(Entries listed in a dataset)

****************************************

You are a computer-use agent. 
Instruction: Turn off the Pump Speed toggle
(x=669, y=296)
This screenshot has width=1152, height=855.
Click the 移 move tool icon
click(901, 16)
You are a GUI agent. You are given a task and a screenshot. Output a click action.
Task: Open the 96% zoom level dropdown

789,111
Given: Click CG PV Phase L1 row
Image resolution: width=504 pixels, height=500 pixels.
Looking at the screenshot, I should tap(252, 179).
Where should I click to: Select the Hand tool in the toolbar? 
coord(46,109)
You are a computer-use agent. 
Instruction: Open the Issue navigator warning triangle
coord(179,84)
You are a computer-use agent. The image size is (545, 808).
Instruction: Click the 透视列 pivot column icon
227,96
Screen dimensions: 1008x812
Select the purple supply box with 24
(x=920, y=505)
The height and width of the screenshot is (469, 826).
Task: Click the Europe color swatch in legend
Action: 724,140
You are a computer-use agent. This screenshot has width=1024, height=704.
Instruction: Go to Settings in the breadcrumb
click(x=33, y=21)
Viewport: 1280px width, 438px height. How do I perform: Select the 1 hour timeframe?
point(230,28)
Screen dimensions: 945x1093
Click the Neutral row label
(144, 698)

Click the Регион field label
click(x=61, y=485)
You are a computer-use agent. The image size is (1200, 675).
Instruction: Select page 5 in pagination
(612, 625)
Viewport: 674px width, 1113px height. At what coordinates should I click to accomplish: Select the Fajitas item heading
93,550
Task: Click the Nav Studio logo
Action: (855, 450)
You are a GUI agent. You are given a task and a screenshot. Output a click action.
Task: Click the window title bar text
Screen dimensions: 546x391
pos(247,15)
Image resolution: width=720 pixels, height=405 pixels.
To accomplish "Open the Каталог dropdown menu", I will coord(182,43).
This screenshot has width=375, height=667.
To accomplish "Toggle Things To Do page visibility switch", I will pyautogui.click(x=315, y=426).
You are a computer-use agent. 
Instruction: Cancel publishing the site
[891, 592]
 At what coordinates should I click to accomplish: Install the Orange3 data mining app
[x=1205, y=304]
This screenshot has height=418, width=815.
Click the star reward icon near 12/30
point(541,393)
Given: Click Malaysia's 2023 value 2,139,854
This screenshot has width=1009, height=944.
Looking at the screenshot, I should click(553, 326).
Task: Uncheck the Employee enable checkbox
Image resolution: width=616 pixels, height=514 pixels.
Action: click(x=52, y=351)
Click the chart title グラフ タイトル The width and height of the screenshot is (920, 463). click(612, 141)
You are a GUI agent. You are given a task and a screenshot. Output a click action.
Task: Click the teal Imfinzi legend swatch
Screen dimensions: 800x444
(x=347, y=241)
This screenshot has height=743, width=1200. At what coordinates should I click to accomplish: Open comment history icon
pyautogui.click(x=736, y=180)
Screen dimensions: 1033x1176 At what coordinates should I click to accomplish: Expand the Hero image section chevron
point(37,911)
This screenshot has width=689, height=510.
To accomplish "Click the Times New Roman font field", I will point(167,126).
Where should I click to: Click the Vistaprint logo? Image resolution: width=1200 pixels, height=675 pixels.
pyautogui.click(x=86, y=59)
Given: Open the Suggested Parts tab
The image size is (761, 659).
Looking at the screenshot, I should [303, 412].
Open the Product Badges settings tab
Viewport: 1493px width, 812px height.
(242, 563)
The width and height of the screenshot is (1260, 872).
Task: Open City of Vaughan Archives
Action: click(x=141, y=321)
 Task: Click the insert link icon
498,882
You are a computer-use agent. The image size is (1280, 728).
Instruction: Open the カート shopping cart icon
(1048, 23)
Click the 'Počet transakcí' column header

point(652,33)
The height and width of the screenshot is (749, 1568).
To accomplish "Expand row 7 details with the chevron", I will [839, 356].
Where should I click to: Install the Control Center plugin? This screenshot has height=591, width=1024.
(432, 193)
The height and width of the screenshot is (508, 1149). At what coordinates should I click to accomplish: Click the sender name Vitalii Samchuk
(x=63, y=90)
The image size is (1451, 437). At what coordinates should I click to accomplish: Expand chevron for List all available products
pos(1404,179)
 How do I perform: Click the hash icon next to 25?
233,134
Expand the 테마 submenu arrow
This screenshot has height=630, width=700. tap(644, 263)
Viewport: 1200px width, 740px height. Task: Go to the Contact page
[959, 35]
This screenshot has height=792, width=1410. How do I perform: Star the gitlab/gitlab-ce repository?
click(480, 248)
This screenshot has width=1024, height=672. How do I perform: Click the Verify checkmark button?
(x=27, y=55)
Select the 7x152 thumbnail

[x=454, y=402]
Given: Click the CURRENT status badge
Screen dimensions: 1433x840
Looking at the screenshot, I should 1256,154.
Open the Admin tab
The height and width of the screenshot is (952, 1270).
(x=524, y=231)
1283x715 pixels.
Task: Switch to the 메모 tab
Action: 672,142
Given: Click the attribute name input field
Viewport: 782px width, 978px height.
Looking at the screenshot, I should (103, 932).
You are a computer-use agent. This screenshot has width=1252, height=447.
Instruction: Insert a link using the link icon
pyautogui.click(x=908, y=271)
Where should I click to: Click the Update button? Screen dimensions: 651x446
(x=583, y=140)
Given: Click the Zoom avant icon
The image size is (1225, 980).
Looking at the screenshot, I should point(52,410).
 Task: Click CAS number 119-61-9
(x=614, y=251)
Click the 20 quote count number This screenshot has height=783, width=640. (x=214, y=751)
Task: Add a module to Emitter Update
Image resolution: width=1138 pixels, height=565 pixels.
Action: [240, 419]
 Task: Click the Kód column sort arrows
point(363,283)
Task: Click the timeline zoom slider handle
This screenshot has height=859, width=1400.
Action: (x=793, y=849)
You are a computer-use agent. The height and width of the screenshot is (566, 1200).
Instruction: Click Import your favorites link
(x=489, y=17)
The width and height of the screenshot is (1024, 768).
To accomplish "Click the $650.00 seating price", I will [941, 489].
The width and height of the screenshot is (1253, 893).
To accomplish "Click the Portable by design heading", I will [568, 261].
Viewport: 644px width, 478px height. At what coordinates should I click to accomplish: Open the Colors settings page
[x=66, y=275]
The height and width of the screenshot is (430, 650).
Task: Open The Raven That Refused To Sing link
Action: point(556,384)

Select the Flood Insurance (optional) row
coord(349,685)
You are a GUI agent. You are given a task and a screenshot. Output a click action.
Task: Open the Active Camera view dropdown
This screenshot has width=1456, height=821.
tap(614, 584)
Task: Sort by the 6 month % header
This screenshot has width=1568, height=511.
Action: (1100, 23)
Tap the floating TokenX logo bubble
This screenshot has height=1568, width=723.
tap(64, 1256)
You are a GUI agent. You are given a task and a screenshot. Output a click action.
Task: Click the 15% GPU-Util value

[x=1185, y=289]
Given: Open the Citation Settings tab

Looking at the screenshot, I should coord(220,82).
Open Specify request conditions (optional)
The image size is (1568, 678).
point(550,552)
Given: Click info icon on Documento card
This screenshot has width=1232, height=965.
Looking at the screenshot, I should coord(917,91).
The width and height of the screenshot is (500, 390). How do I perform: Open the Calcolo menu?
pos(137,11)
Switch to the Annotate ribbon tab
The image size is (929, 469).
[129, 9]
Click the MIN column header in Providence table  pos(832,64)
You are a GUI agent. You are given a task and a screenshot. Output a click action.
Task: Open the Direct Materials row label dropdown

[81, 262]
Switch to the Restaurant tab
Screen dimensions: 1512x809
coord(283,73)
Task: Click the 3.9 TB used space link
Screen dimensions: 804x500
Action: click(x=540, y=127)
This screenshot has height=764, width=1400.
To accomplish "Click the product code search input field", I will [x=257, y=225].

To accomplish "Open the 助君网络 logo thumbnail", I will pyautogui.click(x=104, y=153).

****************************************

■ **WHAT THE EXERCISE ASKS**: Identify each line in the entries above that contains the word "size", and copy those lines.

■ **RESULT OF THE TASK**:
You are a computer-use agent. The image size is (545, 808).
You are a computer-use agent. The image size is (1200, 675).
The image size is (761, 659).
You are a computer-use agent. The image size is (1280, 728).
The image size is (1451, 437). At what coordinates should I click to accomplish: Expand chevron for List all available products
The image size is (1225, 980).
The image size is (1568, 678).
The image size is (929, 469).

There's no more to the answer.